> [Directions for this task]:
The output must reproduce each line of the data word for word.
(Supplied records Opens)
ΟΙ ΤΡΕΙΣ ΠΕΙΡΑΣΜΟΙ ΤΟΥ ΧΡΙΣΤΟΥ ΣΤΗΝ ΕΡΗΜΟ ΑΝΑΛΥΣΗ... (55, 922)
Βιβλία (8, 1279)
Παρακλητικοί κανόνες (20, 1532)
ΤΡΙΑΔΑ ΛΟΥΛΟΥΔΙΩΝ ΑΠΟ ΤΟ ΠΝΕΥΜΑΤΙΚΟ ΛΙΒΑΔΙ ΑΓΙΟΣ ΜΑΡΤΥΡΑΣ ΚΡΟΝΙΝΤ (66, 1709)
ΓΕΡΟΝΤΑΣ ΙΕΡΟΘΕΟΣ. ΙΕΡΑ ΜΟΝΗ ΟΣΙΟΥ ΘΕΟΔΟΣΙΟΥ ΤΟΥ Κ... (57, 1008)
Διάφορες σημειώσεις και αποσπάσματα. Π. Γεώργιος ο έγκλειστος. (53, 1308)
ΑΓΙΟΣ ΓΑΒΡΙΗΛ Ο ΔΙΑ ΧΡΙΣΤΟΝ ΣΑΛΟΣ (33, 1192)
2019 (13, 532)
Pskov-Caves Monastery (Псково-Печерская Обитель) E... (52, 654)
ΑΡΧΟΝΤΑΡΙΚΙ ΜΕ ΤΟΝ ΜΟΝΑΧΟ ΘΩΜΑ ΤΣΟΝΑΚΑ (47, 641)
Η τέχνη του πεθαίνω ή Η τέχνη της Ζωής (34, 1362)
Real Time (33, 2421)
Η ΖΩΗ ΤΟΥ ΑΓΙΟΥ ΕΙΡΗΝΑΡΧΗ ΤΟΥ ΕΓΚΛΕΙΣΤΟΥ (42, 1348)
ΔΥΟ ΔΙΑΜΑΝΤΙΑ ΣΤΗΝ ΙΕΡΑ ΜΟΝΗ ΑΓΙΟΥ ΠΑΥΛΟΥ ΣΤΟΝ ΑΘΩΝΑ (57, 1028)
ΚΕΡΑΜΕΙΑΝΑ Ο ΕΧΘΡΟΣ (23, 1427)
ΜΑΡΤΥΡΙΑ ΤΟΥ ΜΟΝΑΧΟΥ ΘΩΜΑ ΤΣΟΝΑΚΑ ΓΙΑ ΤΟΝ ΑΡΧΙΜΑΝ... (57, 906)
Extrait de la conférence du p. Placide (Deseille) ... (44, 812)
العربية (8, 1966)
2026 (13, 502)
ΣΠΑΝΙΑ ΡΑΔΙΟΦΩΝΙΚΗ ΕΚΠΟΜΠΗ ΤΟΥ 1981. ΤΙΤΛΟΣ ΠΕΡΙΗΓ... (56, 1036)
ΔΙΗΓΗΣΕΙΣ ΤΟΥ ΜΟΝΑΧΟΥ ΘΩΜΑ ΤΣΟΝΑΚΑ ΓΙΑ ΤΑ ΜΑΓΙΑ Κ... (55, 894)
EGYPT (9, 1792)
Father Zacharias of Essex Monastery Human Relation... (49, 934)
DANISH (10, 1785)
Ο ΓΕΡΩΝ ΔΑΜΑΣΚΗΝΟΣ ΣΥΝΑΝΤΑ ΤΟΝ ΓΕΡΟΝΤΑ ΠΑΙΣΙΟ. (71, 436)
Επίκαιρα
(Supplied records Closes)
> [Reply]:
ΟΙ ΤΡΕΙΣ ΠΕΙΡΑΣΜΟΙ ΤΟΥ ΧΡΙΣΤΟΥ ΣΤΗΝ ΕΡΗΜΟ ΑΝΑΛΥΣΗ... (55, 922)
Βιβλία (8, 1279)
Παρακλητικοί κανόνες (20, 1532)
ΤΡΙΑΔΑ ΛΟΥΛΟΥΔΙΩΝ ΑΠΟ ΤΟ ΠΝΕΥΜΑΤΙΚΟ ΛΙΒΑΔΙ ΑΓΙΟΣ ΜΑΡΤΥΡΑΣ ΚΡΟΝΙΝΤ (66, 1709)
ΓΕΡΟΝΤΑΣ ΙΕΡΟΘΕΟΣ. ΙΕΡΑ ΜΟΝΗ ΟΣΙΟΥ ΘΕΟΔΟΣΙΟΥ ΤΟΥ Κ... (57, 1008)
Διάφορες σημειώσεις και αποσπάσματα. Π. Γεώργιος ο έγκλειστος. (53, 1308)
ΑΓΙΟΣ ΓΑΒΡΙΗΛ Ο ΔΙΑ ΧΡΙΣΤΟΝ ΣΑΛΟΣ (33, 1192)
2019 (13, 532)
Pskov-Caves Monastery (Псково-Печерская Обитель) E... (52, 654)
ΑΡΧΟΝΤΑΡΙΚΙ ΜΕ ΤΟΝ ΜΟΝΑΧΟ ΘΩΜΑ ΤΣΟΝΑΚΑ (47, 641)
Η τέχνη του πεθαίνω ή Η τέχνη της Ζωής (34, 1362)
Real Time (33, 2421)
Η ΖΩΗ ΤΟΥ ΑΓΙΟΥ ΕΙΡΗΝΑΡΧΗ ΤΟΥ ΕΓΚΛΕΙΣΤΟΥ (42, 1348)
ΔΥΟ ΔΙΑΜΑΝΤΙΑ ΣΤΗΝ ΙΕΡΑ ΜΟΝΗ ΑΓΙΟΥ ΠΑΥΛΟΥ ΣΤΟΝ ΑΘΩΝΑ (57, 1028)
ΚΕΡΑΜΕΙΑΝΑ Ο ΕΧΘΡΟΣ (23, 1427)
ΜΑΡΤΥΡΙΑ ΤΟΥ ΜΟΝΑΧΟΥ ΘΩΜΑ ΤΣΟΝΑΚΑ ΓΙΑ ΤΟΝ ΑΡΧΙΜΑΝ... (57, 906)
Extrait de la conférence du p. Placide (Deseille) ... (44, 812)
العربية (8, 1966)
2026 (13, 502)
ΣΠΑΝΙΑ ΡΑΔΙΟΦΩΝΙΚΗ ΕΚΠΟΜΠΗ ΤΟΥ 1981. ΤΙΤΛΟΣ ΠΕΡΙΗΓ... (56, 1036)
ΔΙΗΓΗΣΕΙΣ ΤΟΥ ΜΟΝΑΧΟΥ ΘΩΜΑ ΤΣΟΝΑΚΑ ΓΙΑ ΤΑ ΜΑΓΙΑ Κ... (55, 894)
EGYPT (9, 1792)
Father Zacharias of Essex Monastery Human Relation... (49, 934)
DANISH (10, 1785)
Ο ΓΕΡΩΝ ΔΑΜΑΣΚΗΝΟΣ ΣΥΝΑΝΤΑ ΤΟΝ ΓΕΡΟΝΤΑ ΠΑΙΣΙΟ. (71, 436)
Επίκαιρα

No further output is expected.